Now such a practice has spread from journalism to other sectors. Free labour equals greater savings, and hence profits, for employers. Recently, a young Italian television journalist published a job advert on her Facebook page that sought an IT expert for a “world changing project”. Needless to say, the advert was for an unpaid job. On 13thJune, Giulia Innocenzi, a young and rather famous journalist, published this notice on her Facebook page:
“Wanted: IT experts who want to change the world. Are you a geek who wants to use your skills for a good cause that can generate a lot of benefits for those in need? Are you willing to spend some time on a new project kicking off in June and July? And would you like to do all this for free? If the answer to these questions is Yes, you are the right person for the best project ever! I cannot write more because ideas should first be implemented and then explained. If you are interested, send me an email and tell me who you are.”
The most incredible thing is that on 17th June, Ms Innocenzi updated her page saying that 232 people had applied for the position. 232 IT professionals who are willing to work for free.
Such a job offers are creating much debate in Italy as people realise that most professionals today are considered voluntary workers and are happy just to have work. Until professionals stand up for their rights and demand the respect they deserve nothing will ever change. Currently, professionals and consultants are regularly called by companies and key players and asked for their services. Yet when the question of pay arises, the answer is always vague and the refrain is always the same: “Well, we did not budget for that.”
The question is how and why employers can be so bare faced to get in touch with professionals, some with many years of experience who have invested time and resources to build up their skills, and ask them to offer their services for free?
The whole stagnant economic situation in Italy is led by such an attitude, based on a lack of respect and self-respect: how can qualified and experienced professionals accept such terms?
It’s not even a modern slavery, as those who agree to work for free have the choice to refuse. Yet, they accept, rather than do nothing. But something must be done and Italian professionals should oppose such a situation by refusing such offers. Only stopping such a spreading practice can change things.

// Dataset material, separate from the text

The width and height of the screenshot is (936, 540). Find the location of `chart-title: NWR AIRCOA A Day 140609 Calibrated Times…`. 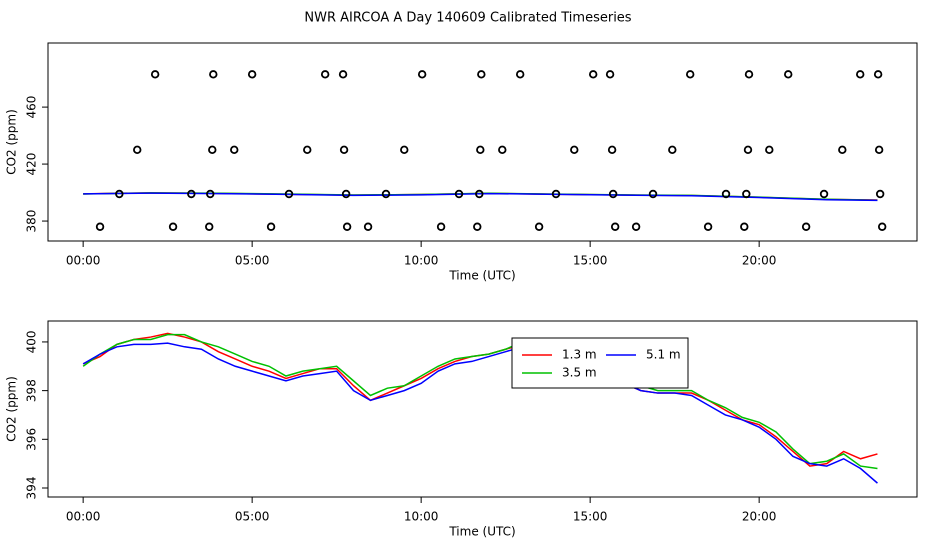

chart-title: NWR AIRCOA A Day 140609 Calibrated Times… is located at coordinates (468, 18).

If professionals keep accepting such modern self-inflicted slavery conditions, the whole job market will be - and actually is - dramatically affected: companies and organisations will cease looking for qualified and experienced professionals and will rely on what is available for free on the market, selecting the cheapest solution rather than the right one.

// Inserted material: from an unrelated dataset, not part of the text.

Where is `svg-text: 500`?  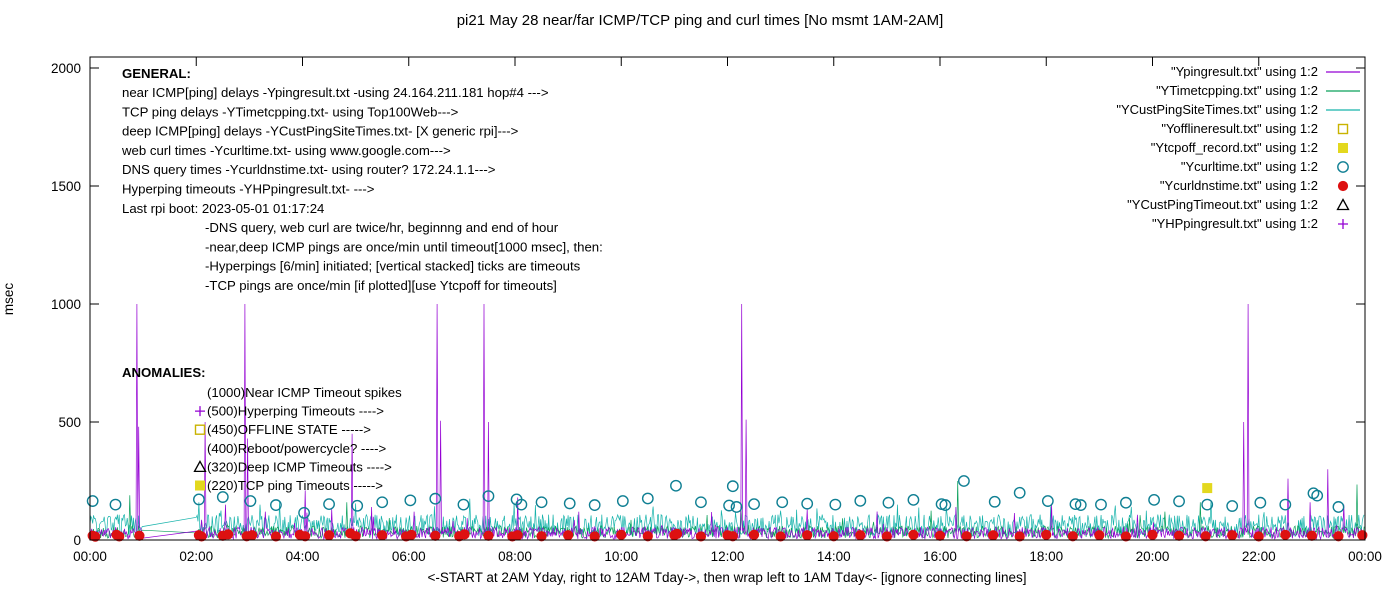
svg-text: 500 is located at coordinates (70, 422).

The consequences will manifest through a lack of innovation, investment and change in the economy.
It is appalling how in times of crisis, organisations take advantage of the situation by showing a total lack of respect for skilled workers.
This is a subtle form of slavery which recognises that most people like to feel they are contributing through carrying out some form of work. Those offering to work for free do not realise that they are inflicting immense damage on their peers.This bunch of free workers are forcing other experienced and skilled professionals to offer their skills to external markets where their professional work will be valued and appreciated.
This is creating a skills drain in Italy. The Registry of Italian citizens residing abroad recently revealed that the number of Italians emigrating increased by 30% in 2012, from 60,635 in 2011 to 78,941 in 2012. The new emigrants are aged mostly between 20-40 years and mostly come from Lombardy, one of Italy’s richest industrialised regions.
This presents a picture of a country which is slowly crumbling as young people are fed up by the overall situation and looking for opportunities abroad where they can use their skills and talents to receive a decent wage for a decent days work.
Italy cannot afford to continue to lose its skills base and its potential future leaders.